Coronary Artery Disease Clinical Trial
Official title:
Screening For Asymptomatic Obstructive Coronary Artery Disease Among High-Risk Diabetic Patients Using CT Angiography, Following Core 64: A Randomized Control Study (The faCTor-64 Study)
Patients with a known history of diabetes mellitus and no prior documented evidence of
cardiovascular disease will be evaluated for inclusion in the study. Once qualified,
patients will be enrolled and be randomized to either the Control Arm or to the Asymptomatic
Screening Arm.
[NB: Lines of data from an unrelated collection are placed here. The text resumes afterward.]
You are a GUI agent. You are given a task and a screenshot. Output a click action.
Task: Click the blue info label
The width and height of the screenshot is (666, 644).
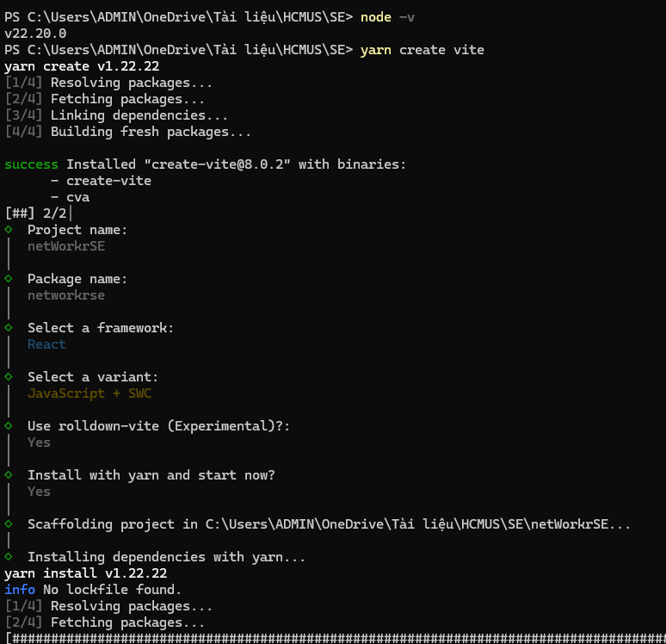(20, 590)
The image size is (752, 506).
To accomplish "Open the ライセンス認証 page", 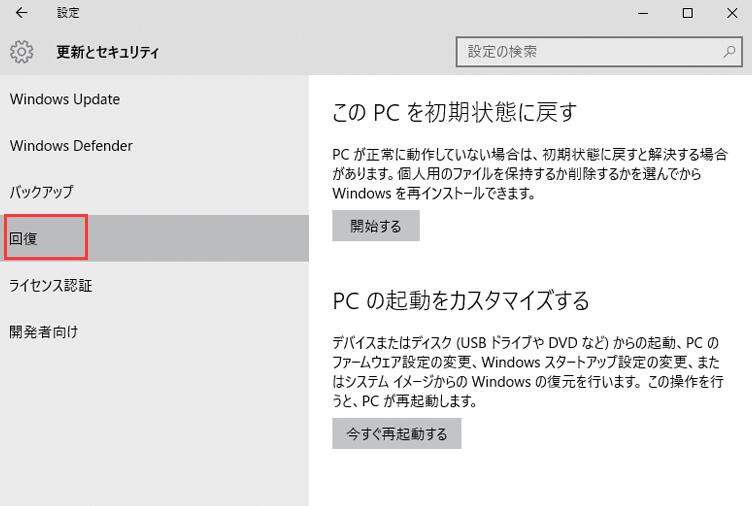I will [51, 285].
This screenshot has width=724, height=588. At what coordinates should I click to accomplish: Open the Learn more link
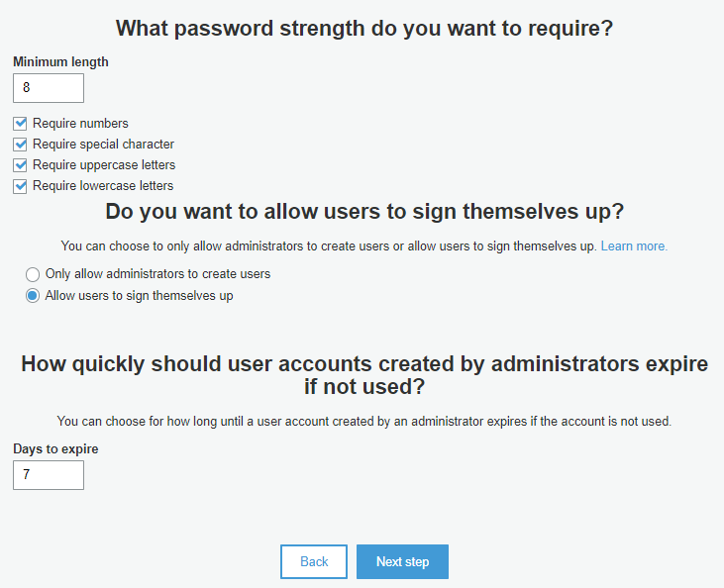pos(634,245)
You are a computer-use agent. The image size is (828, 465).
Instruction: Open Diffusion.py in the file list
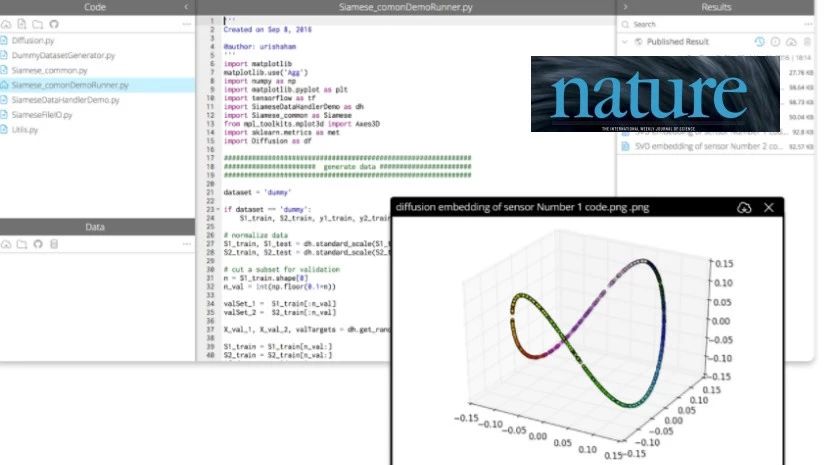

Patients in the Control Arm will be followed by their primary care physicians
with the recommendation that they follow standard guidelines for management of diabetic
patients.
Patients in the Asymptomatic Screening Arm will undergo CT screening for either coronary
calcium scoring or multi-slice CT angiography as well as be placed on one of two medical
regimens. Patients will be followed by telephone at six-month intervals for a minimum of one
year for both primary and secondary outcomes.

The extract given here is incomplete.